Rows of pointing data:
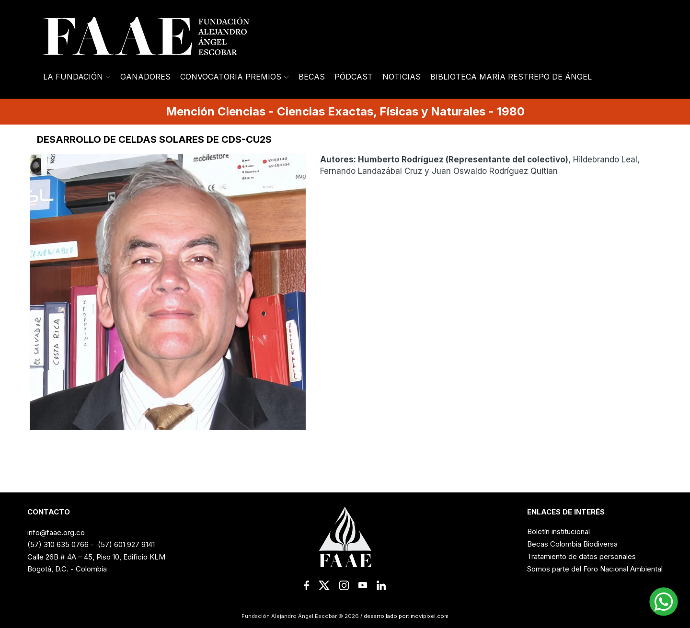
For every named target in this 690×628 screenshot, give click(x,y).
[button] (663, 601)
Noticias (401, 76)
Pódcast (353, 76)
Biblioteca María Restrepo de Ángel (511, 76)
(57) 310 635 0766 (58, 544)
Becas (312, 76)
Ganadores (145, 76)
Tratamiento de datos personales (581, 556)
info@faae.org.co (56, 532)
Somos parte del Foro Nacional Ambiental (595, 568)
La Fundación (77, 76)
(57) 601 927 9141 (126, 544)
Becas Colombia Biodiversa (572, 543)
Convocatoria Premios (234, 76)
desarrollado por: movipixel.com (405, 616)
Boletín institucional (558, 531)
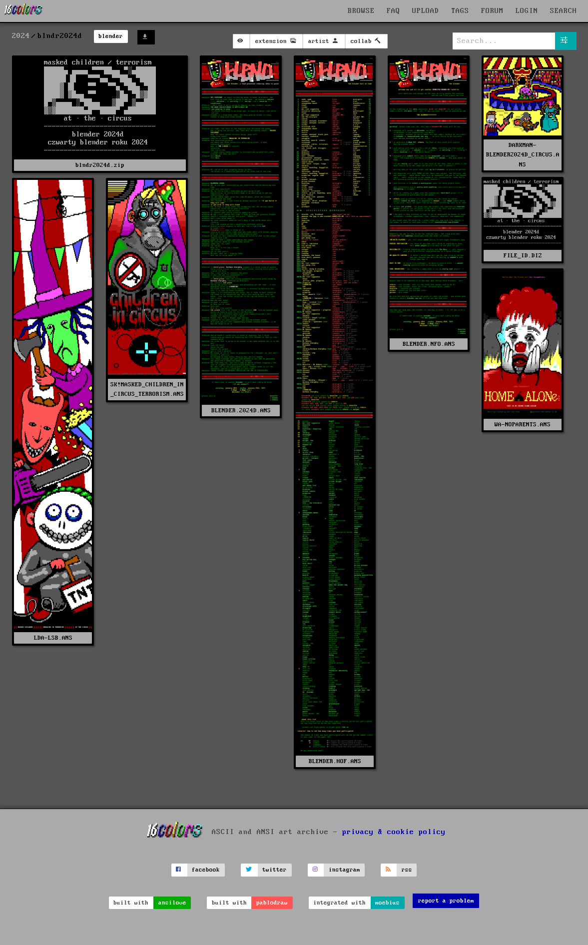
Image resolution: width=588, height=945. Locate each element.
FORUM (492, 11)
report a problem (446, 901)
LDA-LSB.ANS (53, 638)
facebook (206, 870)
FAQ (393, 11)
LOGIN (527, 11)
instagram (344, 870)
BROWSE (361, 11)
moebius (387, 903)
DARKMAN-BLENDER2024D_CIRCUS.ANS (523, 154)
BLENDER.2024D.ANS (241, 410)
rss (407, 870)
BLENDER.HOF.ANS (335, 761)
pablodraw (272, 903)
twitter (274, 870)
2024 (21, 36)
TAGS (460, 11)
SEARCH (563, 11)
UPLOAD (425, 11)
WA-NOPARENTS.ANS (523, 424)
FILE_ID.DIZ (523, 255)
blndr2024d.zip (99, 165)
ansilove (172, 903)
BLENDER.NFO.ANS (429, 344)
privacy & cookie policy (394, 832)
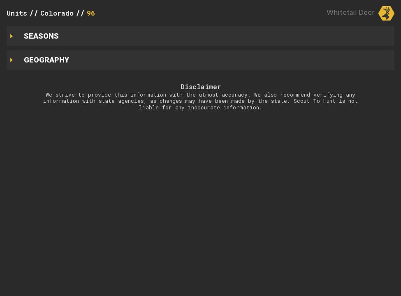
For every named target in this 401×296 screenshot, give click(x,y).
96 (91, 13)
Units (17, 13)
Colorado (57, 13)
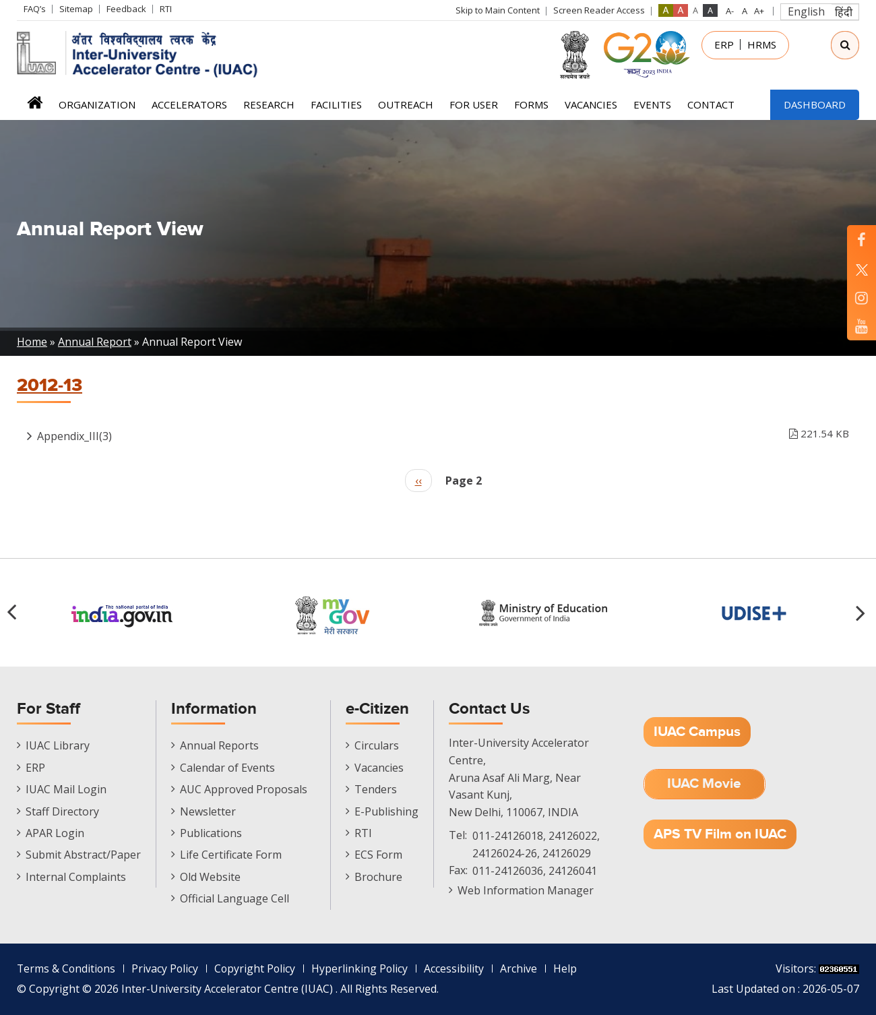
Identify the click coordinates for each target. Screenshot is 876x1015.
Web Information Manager (526, 890)
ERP (724, 44)
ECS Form (378, 854)
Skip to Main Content (498, 10)
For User (473, 104)
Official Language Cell (234, 898)
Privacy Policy (167, 968)
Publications (211, 833)
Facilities (336, 104)
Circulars (376, 745)
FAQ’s (35, 9)
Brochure (378, 876)
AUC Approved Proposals (243, 789)
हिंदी (843, 12)
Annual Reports (219, 745)
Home (34, 106)
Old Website (210, 876)
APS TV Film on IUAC (720, 834)
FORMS (531, 104)
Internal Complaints (76, 876)
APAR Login (55, 833)
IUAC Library (58, 745)
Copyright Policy (258, 968)
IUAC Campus (697, 731)
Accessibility (459, 968)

What you are asked to do: Copy every line of the material above verbatim, leaving out the pictures.

Output for this task:
For every named target in this 690×628 screenshot, give click(x,y).
[button] (663, 601)
Noticias (401, 76)
Pódcast (353, 76)
Biblioteca María Restrepo de Ángel (511, 76)
(57) 310 635 0766 (58, 544)
Becas (312, 76)
Ganadores (145, 76)
Tratamiento de datos personales (581, 556)
info@faae.org.co (56, 532)
Somos parte del Foro Nacional Ambiental (595, 568)
La Fundación (77, 76)
(57) 601 927 9141 (126, 544)
Becas Colombia Biodiversa (572, 543)
Convocatoria Premios (234, 76)
desarrollado por: movipixel.com (405, 616)
Boletín institucional (558, 531)
Image resolution: width=588, height=945. Locate each element.
FORUM (492, 11)
report a problem (446, 901)
LDA-LSB.ANS (53, 638)
facebook (206, 870)
FAQ (393, 11)
LOGIN (527, 11)
instagram (344, 870)
BROWSE (361, 11)
moebius (387, 903)
DARKMAN-BLENDER2024D_CIRCUS.ANS (523, 154)
BLENDER.2024D.ANS (241, 410)
rss (407, 870)
BLENDER.HOF.ANS (335, 761)
pablodraw (272, 903)
twitter (274, 870)
2024 (21, 36)
TAGS (460, 11)
SEARCH (563, 11)
UPLOAD (425, 11)
WA-NOPARENTS.ANS (523, 424)
FILE_ID.DIZ (523, 255)
blndr2024d.zip (99, 165)
ansilove (172, 903)
BLENDER.NFO.ANS (429, 344)
privacy & cookie policy (394, 832)
For every named target in this 401×296 screenshot, give click(x,y).
96 (91, 13)
Units (17, 13)
Colorado (57, 13)
Identify the click coordinates for each target. Screenshot is 876x1015.
Web Information Manager (526, 890)
ERP (724, 44)
ECS Form (378, 854)
Skip to Main Content (498, 10)
For User (473, 104)
Official Language Cell (234, 898)
Privacy Policy (167, 968)
Publications (211, 833)
Facilities (336, 104)
Circulars (376, 745)
FAQ’s (35, 9)
Brochure (378, 876)
AUC Approved Proposals (243, 789)
हिंदी (843, 12)
Annual Reports (219, 745)
Home (34, 106)
Old Website (210, 876)
APS TV Film on IUAC (720, 834)
FORMS (531, 104)
Internal Complaints (76, 876)
APAR Login (55, 833)
IUAC Library (58, 745)
Copyright Policy (258, 968)
IUAC Campus (697, 731)
Accessibility (459, 968)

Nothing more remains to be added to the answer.